[[ Records supplied, beginning ]]

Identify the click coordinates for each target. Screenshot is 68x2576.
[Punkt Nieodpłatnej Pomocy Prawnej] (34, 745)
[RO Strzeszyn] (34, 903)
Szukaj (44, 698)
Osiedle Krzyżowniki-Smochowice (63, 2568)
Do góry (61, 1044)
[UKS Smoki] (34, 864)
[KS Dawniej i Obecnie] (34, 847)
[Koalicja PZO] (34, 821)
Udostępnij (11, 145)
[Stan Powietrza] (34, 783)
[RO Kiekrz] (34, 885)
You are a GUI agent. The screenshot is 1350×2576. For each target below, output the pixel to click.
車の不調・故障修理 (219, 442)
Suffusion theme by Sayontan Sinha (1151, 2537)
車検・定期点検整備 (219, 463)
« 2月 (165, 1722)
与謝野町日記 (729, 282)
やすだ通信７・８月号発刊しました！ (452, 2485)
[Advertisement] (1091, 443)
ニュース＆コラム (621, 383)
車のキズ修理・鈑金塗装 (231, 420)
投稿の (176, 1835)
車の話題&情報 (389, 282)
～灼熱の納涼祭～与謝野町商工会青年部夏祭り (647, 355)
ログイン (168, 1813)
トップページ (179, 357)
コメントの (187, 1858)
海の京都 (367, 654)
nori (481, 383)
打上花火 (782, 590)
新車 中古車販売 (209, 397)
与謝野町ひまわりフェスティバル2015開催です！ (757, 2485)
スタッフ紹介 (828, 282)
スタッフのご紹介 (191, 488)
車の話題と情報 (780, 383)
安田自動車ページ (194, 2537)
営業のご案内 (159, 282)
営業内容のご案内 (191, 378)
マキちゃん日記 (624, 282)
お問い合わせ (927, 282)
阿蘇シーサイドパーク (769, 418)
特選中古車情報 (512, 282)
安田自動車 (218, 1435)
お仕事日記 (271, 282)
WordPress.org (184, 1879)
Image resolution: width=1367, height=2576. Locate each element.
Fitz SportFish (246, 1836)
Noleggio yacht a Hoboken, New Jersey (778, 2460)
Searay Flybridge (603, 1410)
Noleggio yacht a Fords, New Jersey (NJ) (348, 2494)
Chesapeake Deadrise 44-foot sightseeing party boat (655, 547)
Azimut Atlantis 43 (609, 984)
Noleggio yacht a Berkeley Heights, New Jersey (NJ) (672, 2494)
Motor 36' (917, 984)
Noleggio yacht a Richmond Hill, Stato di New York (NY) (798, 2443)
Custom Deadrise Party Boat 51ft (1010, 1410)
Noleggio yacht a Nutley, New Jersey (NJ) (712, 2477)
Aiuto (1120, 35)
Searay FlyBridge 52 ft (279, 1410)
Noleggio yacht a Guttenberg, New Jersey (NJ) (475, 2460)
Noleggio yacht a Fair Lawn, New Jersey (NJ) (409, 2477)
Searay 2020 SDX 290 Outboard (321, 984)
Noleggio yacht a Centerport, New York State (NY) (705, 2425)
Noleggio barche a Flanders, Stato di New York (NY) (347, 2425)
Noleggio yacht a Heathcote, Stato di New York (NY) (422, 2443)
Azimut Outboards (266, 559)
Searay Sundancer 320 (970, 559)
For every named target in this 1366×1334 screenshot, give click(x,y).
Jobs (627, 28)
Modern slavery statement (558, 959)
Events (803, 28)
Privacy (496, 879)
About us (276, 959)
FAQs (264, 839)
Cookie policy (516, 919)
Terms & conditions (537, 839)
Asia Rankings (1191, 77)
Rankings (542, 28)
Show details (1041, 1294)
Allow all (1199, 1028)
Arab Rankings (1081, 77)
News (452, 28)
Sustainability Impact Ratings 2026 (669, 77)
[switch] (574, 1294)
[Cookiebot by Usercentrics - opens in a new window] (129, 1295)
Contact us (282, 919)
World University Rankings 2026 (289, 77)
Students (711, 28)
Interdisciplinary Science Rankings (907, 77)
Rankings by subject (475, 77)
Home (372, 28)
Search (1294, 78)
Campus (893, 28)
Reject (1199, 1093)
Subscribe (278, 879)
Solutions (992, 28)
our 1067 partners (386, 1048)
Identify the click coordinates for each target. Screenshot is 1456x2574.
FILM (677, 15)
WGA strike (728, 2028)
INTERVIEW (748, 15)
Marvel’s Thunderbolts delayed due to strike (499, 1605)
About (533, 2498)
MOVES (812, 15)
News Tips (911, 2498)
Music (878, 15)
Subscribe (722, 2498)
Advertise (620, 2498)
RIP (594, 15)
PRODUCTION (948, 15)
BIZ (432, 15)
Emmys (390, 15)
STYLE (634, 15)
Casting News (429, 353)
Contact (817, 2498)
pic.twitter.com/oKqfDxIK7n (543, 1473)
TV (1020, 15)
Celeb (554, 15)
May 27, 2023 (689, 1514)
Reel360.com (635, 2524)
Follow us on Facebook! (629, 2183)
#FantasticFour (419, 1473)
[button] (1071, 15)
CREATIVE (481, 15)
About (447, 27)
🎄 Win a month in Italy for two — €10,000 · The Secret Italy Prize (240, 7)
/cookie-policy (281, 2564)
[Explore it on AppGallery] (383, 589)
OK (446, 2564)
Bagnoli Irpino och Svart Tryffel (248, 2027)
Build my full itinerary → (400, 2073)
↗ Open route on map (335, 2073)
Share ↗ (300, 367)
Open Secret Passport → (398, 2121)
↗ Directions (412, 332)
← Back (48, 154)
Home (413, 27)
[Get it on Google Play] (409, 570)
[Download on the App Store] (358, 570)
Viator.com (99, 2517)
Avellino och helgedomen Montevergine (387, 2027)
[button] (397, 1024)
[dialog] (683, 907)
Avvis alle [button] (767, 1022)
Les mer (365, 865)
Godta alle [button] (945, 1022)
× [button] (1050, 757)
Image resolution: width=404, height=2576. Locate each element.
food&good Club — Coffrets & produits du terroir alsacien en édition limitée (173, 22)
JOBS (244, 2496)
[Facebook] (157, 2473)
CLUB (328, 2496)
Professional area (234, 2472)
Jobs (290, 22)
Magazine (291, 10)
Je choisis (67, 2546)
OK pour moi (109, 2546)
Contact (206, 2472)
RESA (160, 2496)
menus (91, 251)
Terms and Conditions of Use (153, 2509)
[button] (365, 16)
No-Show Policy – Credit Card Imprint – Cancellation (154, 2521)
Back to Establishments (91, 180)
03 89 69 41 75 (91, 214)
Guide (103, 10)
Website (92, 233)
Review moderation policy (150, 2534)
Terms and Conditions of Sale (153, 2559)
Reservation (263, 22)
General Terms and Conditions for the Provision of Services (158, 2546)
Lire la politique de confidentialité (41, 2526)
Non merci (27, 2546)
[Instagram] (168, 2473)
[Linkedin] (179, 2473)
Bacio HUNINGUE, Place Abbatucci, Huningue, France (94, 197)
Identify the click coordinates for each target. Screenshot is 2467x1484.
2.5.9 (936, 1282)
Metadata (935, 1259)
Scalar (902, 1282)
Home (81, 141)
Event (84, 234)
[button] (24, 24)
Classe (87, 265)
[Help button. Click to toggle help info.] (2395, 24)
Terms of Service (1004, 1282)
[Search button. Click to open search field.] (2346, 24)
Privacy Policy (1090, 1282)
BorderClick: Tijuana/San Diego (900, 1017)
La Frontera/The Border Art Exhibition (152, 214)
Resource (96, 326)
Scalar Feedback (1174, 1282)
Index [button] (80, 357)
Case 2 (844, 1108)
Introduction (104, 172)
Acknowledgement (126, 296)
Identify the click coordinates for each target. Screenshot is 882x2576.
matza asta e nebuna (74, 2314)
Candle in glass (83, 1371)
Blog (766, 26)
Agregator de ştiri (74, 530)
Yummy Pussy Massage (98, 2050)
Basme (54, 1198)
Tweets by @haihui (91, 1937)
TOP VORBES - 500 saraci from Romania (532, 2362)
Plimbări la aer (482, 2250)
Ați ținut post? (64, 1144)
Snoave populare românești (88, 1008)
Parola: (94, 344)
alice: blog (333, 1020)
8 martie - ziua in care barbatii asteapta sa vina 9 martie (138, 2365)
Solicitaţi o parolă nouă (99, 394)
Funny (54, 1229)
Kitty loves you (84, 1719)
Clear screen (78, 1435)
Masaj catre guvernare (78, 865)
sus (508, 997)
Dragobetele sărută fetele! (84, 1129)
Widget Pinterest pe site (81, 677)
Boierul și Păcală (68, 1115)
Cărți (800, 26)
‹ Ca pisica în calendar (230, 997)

[[ Records supplied, end ]]

→ Task prompt: In the listing above, find the line containing "[button] (1050, 757)" and the line containing "[button] (365, 16)", then quote both, plus every line between them, exactly as written.

→ Answer to this task:
× [button] (1050, 757)
Image resolution: width=404, height=2576. Locate each element.
food&good Club — Coffrets & produits du terroir alsacien en édition limitée (173, 22)
JOBS (244, 2496)
[Facebook] (157, 2473)
CLUB (328, 2496)
Professional area (234, 2472)
Jobs (290, 22)
Magazine (291, 10)
Je choisis (67, 2546)
OK pour moi (109, 2546)
Contact (206, 2472)
RESA (160, 2496)
menus (91, 251)
Terms and Conditions of Use (153, 2509)
[button] (365, 16)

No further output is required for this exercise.